Filmed in the Connemara village of an Spidéal in Co Galway, it aired the first kiss between a gay couple in 1996, and has covered a number of difficult topics, including rape, illness, murder and domestic violence.

More recently, it covered the issue of ‘gaslighting’, a form of domestic abuse in relationships, explored through a storyline with two sisters.

Deirdre Ní Fhlatharta has worked on-and-off for Ros na Rún for almost 25 years; she’s directed Ros na Rún, and has been a series producer for the show for eight years.

She told TheJournal.ie that when they portrayed the first gay kiss on Irish television, she remembers the controversy it caused – but stresses it wasn’t meant to be sensationalist.

“Showing that was something that wasn’t done in Ireland at the time,” she said but adds that it was never meant to be sensationalist.

Ros na Rún has always prided themselves on writing story-driven and character-driven parts, so it wasn’t the case that it to took a conscious decision to say ‘let’s air the first gay kiss to be controversial’.

“It was part of life, and producers at the time realised ‘Well listen, this is a couple who are gay living in a small village in the west of Ireland’, and the stories we’re going to tell, will be the same stories that could happen in any major city or country.”

Ros na Rún TG4 / YouTube

She said that a lot of the complaints in response to the kiss were from parents.

“They had to answer a lot of questions [from their children, they said], because Ros na Rún was a family show. 

There was a sense of ‘Okay, it might be happening, but I don’t want to see it. We don’t want to see it at 8.30pm when I switch on the TV’. People didn’t want that coming into their sitting rooms.

“But if you fast forward to today’s terms, socially Ireland has changed… Kids probably wouldn’t bat an eyelids about seeing it now.”

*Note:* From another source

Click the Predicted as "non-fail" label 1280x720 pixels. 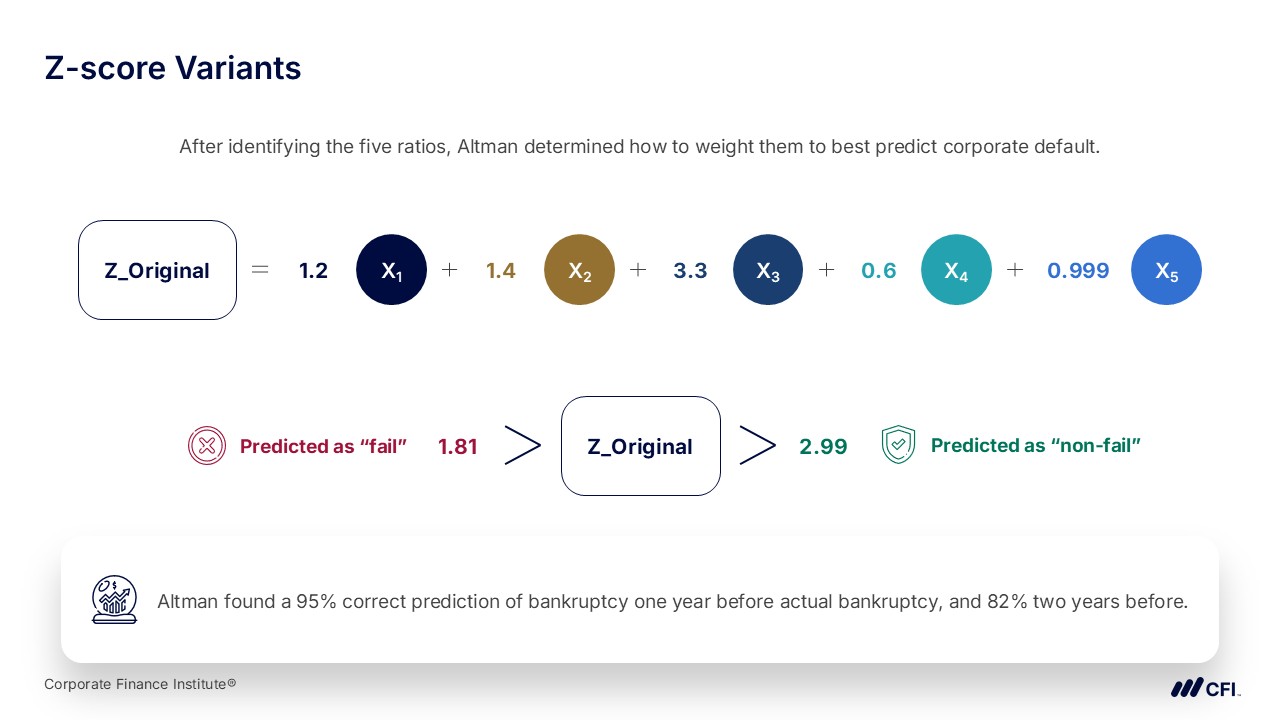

Ní Fhlatharta says that the other thing that has changed is the way people discuss or react to the show.

People don’t pick up the phone anymore and complain, they take to social media…  Social media makes it a bit more instant. So it’s easier to sit in front of your TV, or your smartphone, or your device, and write something on one of the platforms on that night’s episode, then sitting down and composing a letter and posting it. That does help us.

“I always maintain it’s really healthy to get the audience feedback,” she says, adding that some advice is taken on board, and some is not.

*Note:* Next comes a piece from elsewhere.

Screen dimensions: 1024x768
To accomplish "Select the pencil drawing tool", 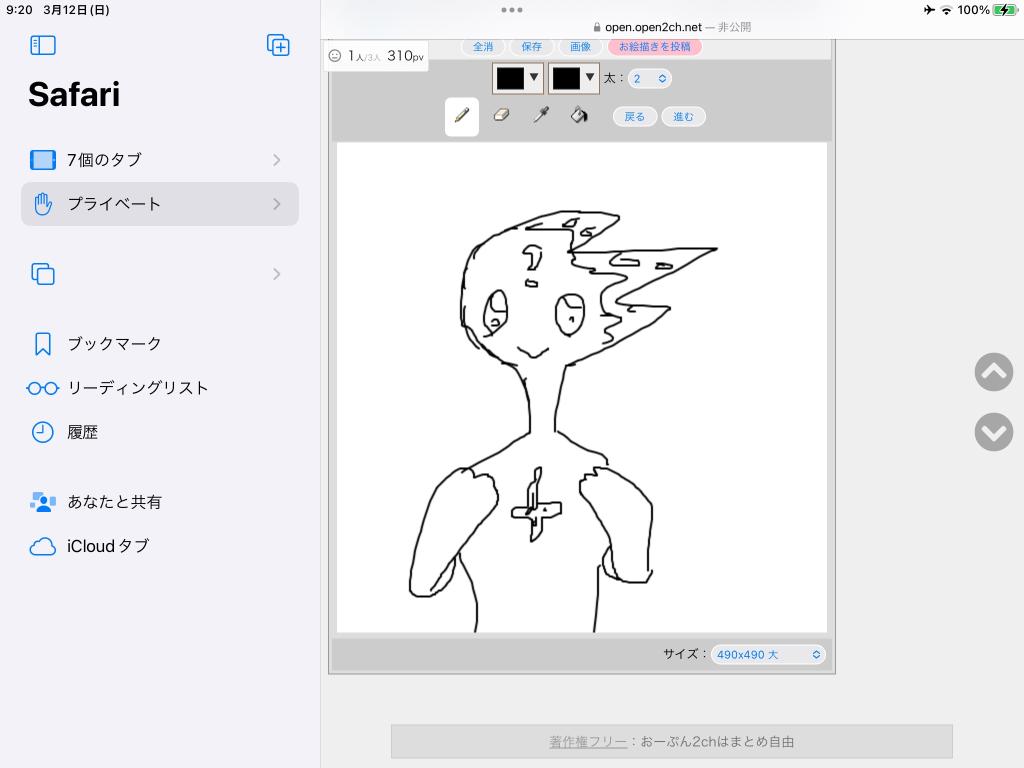I will tap(461, 116).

Ros na Rún used to run a lot of focus groups in the past with its core audience, and stories are developed 12-13 months before they are aired.

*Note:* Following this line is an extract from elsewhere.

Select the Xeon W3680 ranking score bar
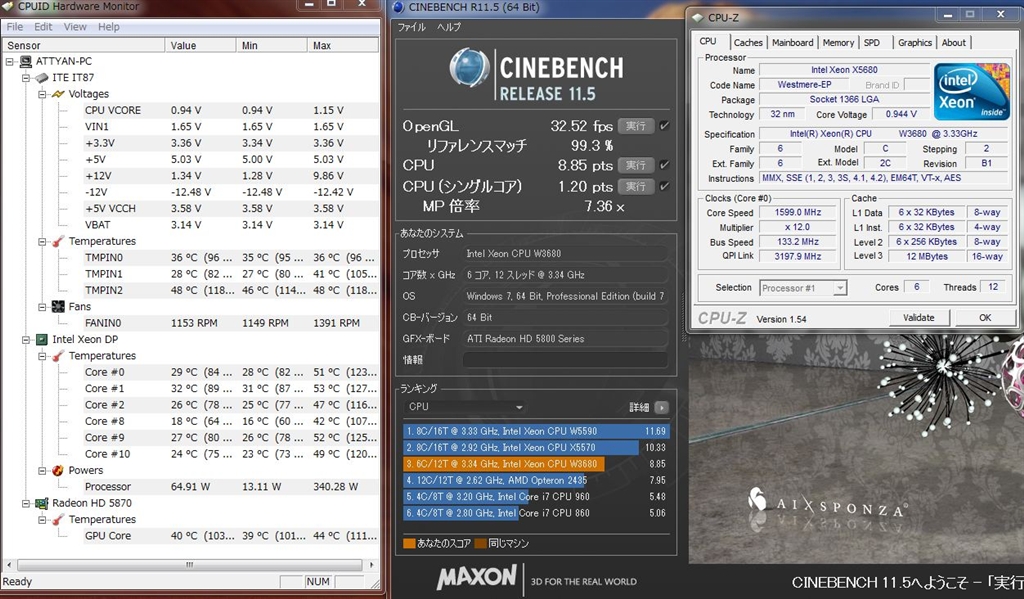520,464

There are also ‘character days’ where the story-team producers sit down and discuss every single character “forensically” before the forthcoming season – this includes character traits, flaws, their likes and dislikes, and how they could interact with other characters.

It made an impact in other ways, too. Ní Fhlatharta said that in particular, she remembers covering the Munchausen syndrome on the show, something she says she had no real knowledge of beforehand, but it’s now something that she is more aware of.

TheJournal.ie / YouTube

“That really does stick out in my head, because I remember learning a lot from it… It’s interesting, we hear a lot more about Munchausen now, and certainly Munchausen by proxy,” she says of the disorder in which a person acts as if they have a physical or mental illness when they aren’t sick.

The storyline centred around two characters: Caitríona, who is still in the programme, and her sister Jo, who was suffering from a lot of different illnesses.

“It was really a lot to do with Caitríona’s journey as well, looking after her sister, who took her a while to get her diagnosed with exactly what was wrong with her.”

She was hospitalised for a while to get better, and she did get better – it’s important for us to have a positive spin on journeys like that. It’s not that it’s all positive, but [to show] that there is hope. 

She said that they’re very careful to handle certain stories sensitively and that the show is always “very careful” to put out a warning or a helpline at the end, “for anything that might bother people”.

I certainly do [think Ros na Rún is innovative]. It’s just taking the risk, and just not having the fear. Go for it, whether a story is light or heavy – make it interesting, entertaining and intriguing.